The Court found that Cincinnati's reservation of rights letter dated December 2, 2011 in the Love the Beer action cannot serve as a reservation of rights letter in the FDS action because the letter, on its face, exclusively addressed coverage concerns relating to Cincinnati's defense of the Love the Beer action.  The Court noted, "Despite the many similarities in the Love the Beer and FDS actions, they remain two distinct lawsuits."  The Court also observed that the Love the Beer action was never certified as a class action, and consequently FDS was never even a party to the Love the Beer action.  Thus, the December 2, 2011 letter did not provide a reservation of rights with regard to the FDS action.

Cincinnati did send a letter to counsel for FDS on February 16, 2012, notifying FDS that coverage may be barred by the insureds' failure to comply with the reporting requirements of the policy.  However, the Court found that that letter cannot be considered to be a proper reservation of rights in the FDS action because it was sent to FDS's counsel, and not to the insureds.  The Court observed, "An insurer's obligation to provide notification of its reservation of rights under an insurance policy is to the insured, not to the party seeking a judgment from the insured." 

Finally, the Court rejected the argument that the declaratory judgment action itself was an adequate notification to the insureds of Cincinnati's coverage defenses.  The Court pointed out that Cincinnati took important actions in defense of the FDS action in the approximately five month period between assuming the defense and disclaiming liability.  The Court found that the five month delay was not justified in this case by any need to conduct an investigation, because Cincinnati had already investigated the facts in the Love the Beer action.
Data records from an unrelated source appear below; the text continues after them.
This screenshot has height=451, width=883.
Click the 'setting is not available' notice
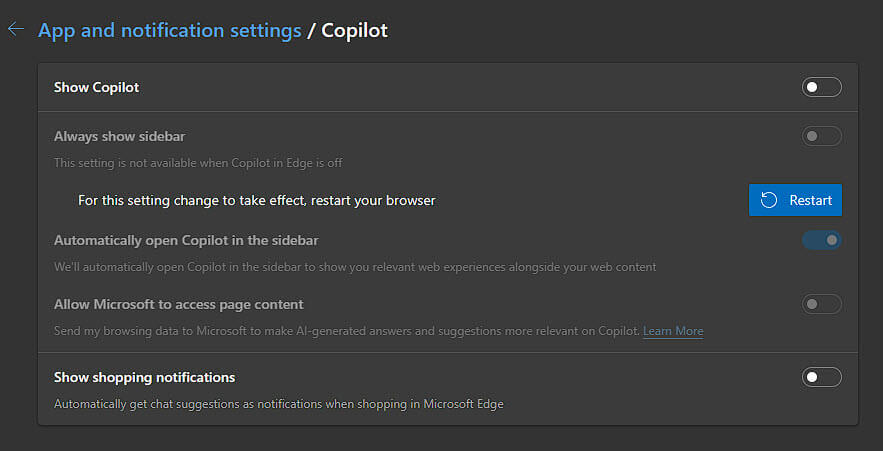click(198, 163)
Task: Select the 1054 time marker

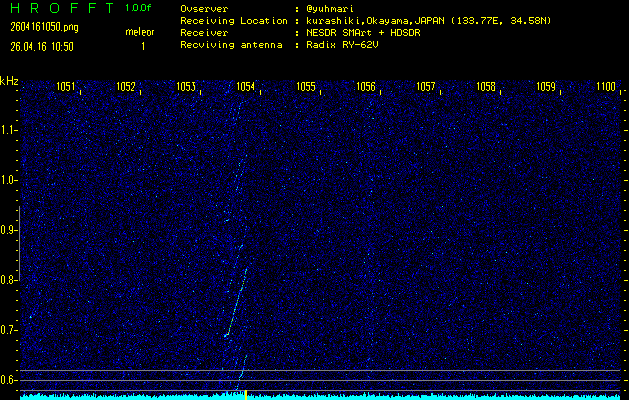Action: click(245, 87)
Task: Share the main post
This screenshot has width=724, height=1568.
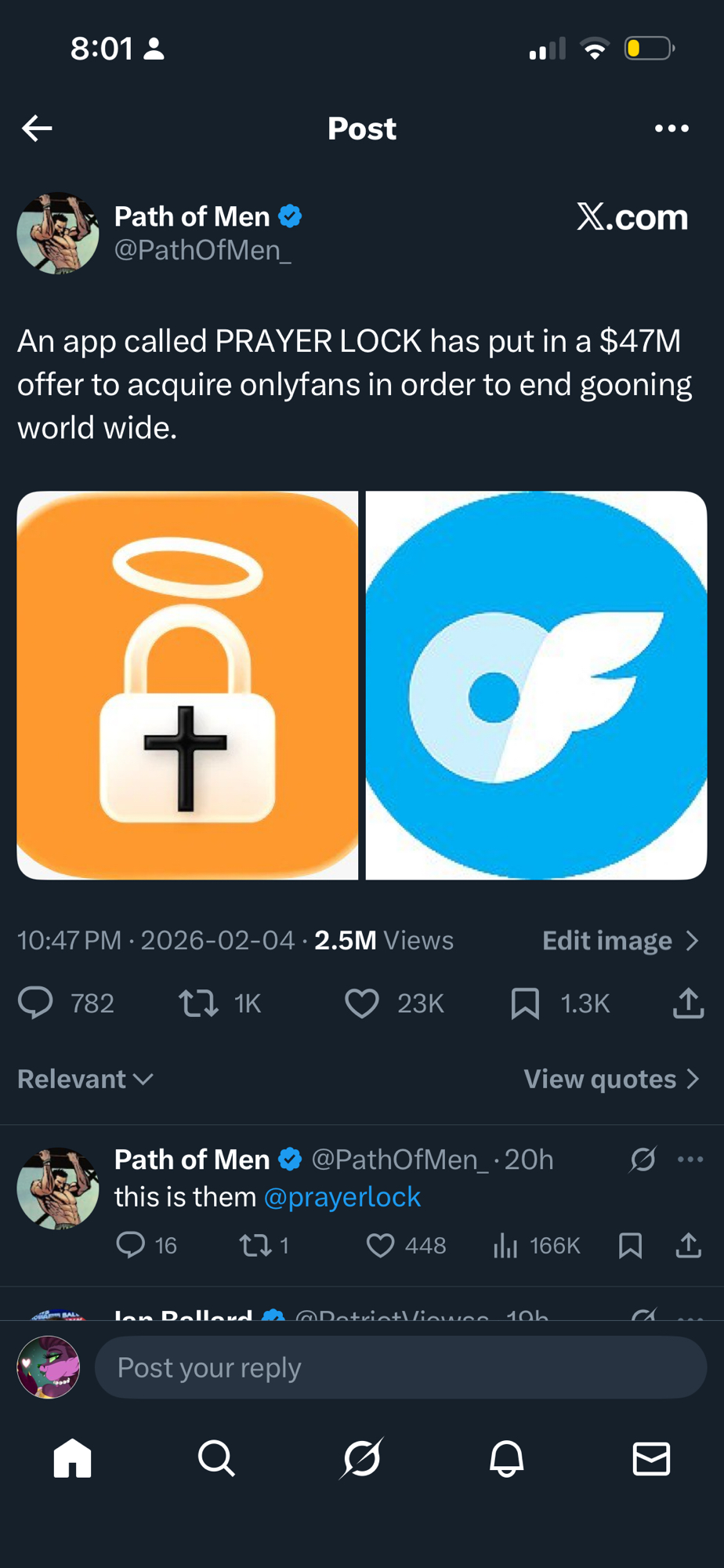Action: pos(688,1003)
Accordingly, the Court found that Cincinnati had failed to rebut the presumption of prejudice and was found to have "waived all defenses to coverage by assuming the defense of All Plumbing and Shafik without a reservation of rights." 

Cincinnati's motion for reconsideration and clarification is still pending before the Court.

In conclusion, this case turned on a technicality.  The lesson it teaches is that where there are closely-related, almost duplicative lawsuits, the better practice is to issue a separate reservation of rights letter as to each lawsuit, rather than assume that the initial reservation of rights letter encompasses the related lawsuit.  As illustrated by this case, the marginal costs of preparing another reservation of rights letter is trivial compared to the litigation expenses and indemnity exposure resulting from a waiver issue.  A reservation of rights letter should be issued for each separate lawsuit, no matter how closely related.